The Skylon concept. Reaction Engines Limited (REL)

The Skylon spaceship vehicle would operate like an airliner, taking off and landing at a conventional runway. A contract in approach to reach space as we humans have only been able to reach space at the end of a large rocket.

The Skylon is a project by the British company Reaction Engines Limited (REL), they want to change the way we enter space by reintroducing an old idea of a spaceplane and are currently testing the revolutionary Saber engine, which is a combined jet and rocket engine.

Sabre

Sabre is a part jet engine, part rocket engine. It burns hydrogen and oxygen to provide thrust but in the lower atmosphere the source of this oxygen the surrounding atmosphere, just as a jet engine.

Sabre engine.

The Sabre is not a ramjet or scramjet, an airbreathing jet engine in which combustion takes place in supersonic airflow. Instead, the engine is designed to operate much like a conventional jet engine to around Mach 5.5 (1,700 m/s), 26 kilometers (16 mi) altitude. But beyond which the air inlet closes and the engine operates as a highly efficient rocket to orbital speed instead.

The saber engine is a key part of the Skylon project.
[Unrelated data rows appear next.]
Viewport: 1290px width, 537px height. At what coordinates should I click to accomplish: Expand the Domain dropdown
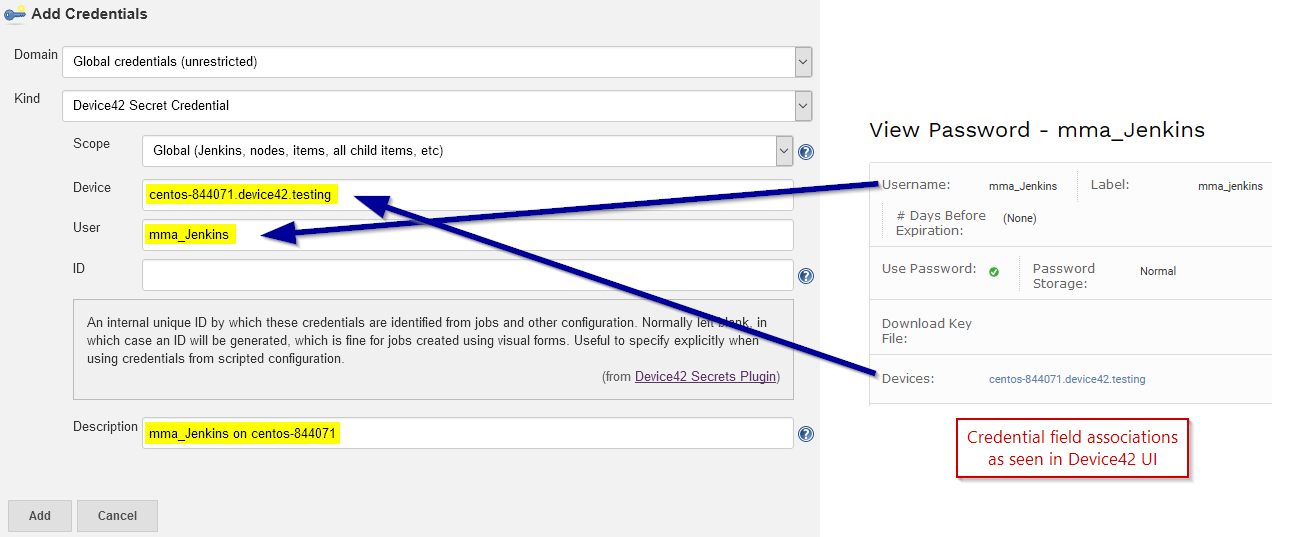436,62
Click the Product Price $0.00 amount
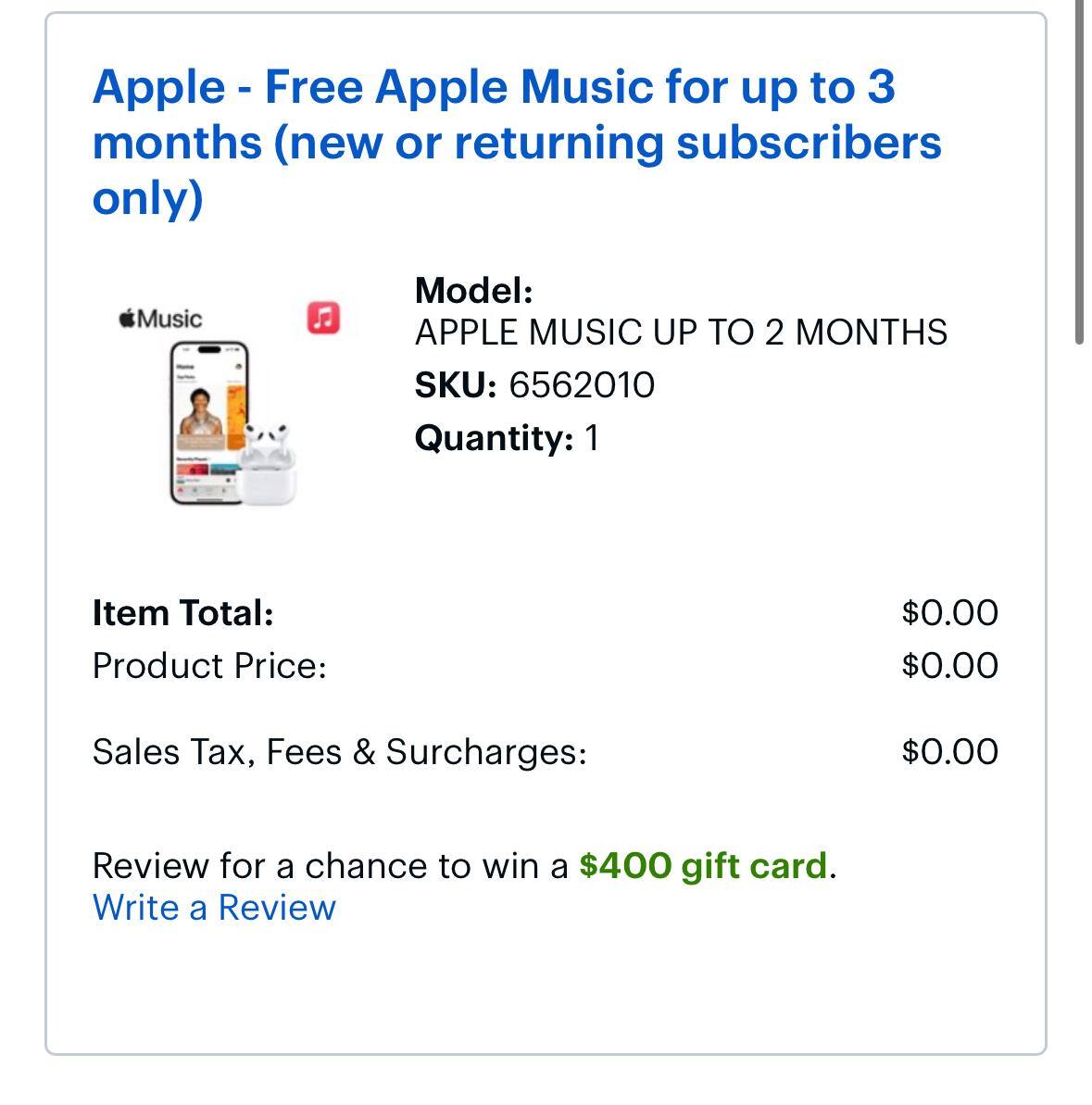Screen dimensions: 1092x1105 (949, 666)
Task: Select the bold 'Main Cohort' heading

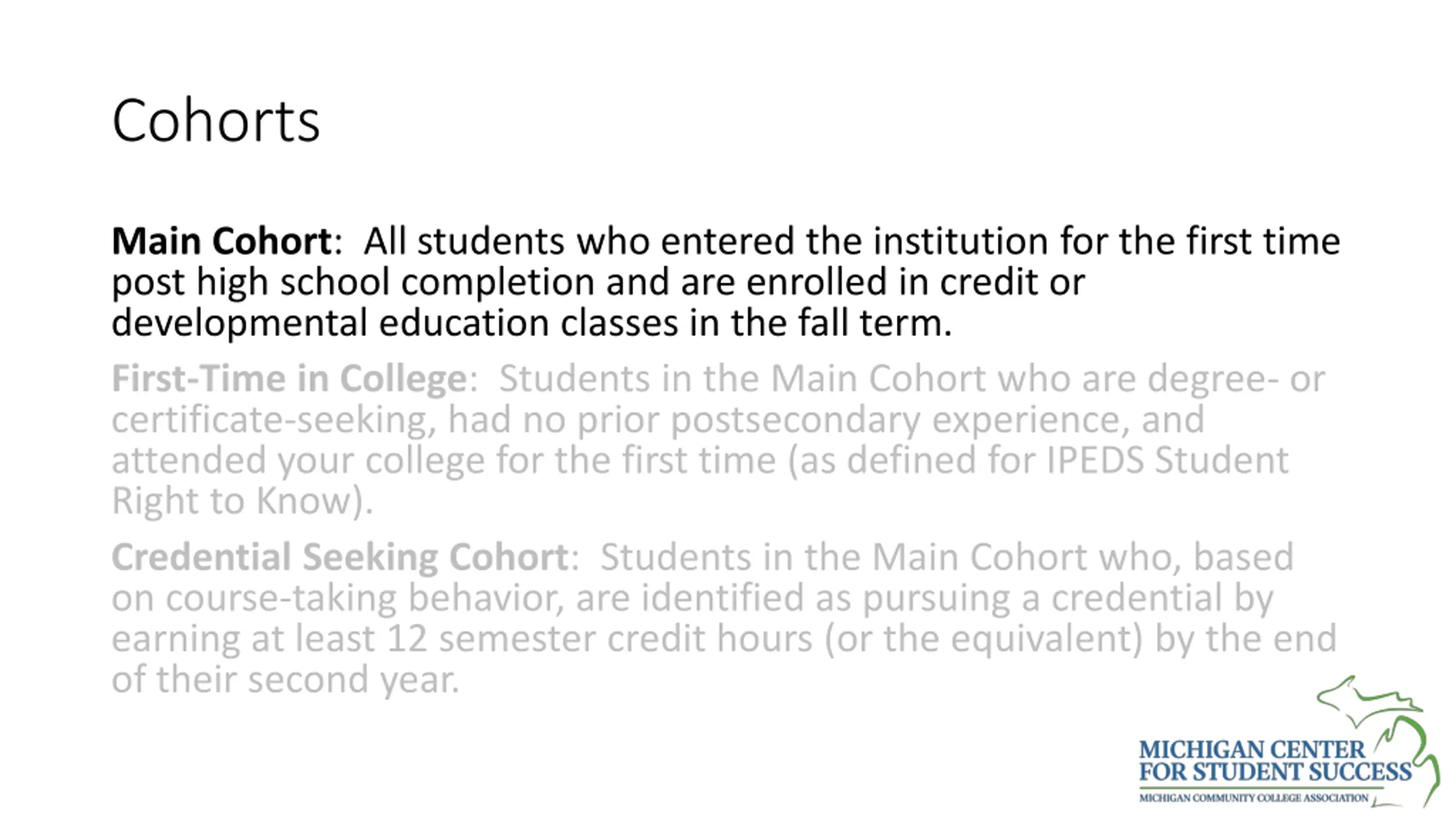Action: [x=222, y=241]
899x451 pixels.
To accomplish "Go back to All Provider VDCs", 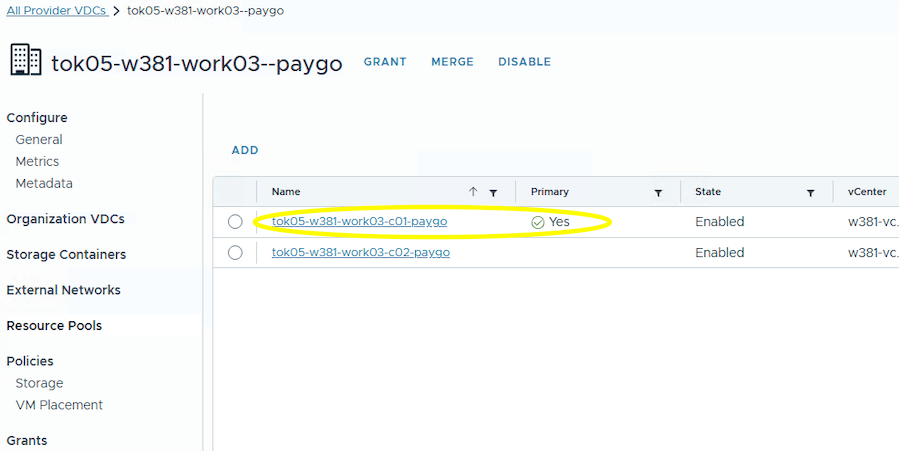I will tap(56, 10).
Being developed at the UK’s Oxfordshire-based Reaction Engines Ltd. Presented as an initial prototype of unpiloted, reusable spacecraft that can launch into low-Earth orbit after taking off from a conventional runway.

The spaceplane is to fly at over 5,000 kilometers an hour (3107 miles per hour). At that speed, the air moves so quickly that normal jet engines would melt. Therefore, the Saber engine is equipped with a unique cooling system, which among other things, is using liquid nitrogen.

REL intention is for the Skylon to be a for-profit commercial venture with the spaceplane being manufactured and sold to operators. But REL intends to manufacture some parts, and with other parts of the aircraft being designed and built by aerospace manufacturers.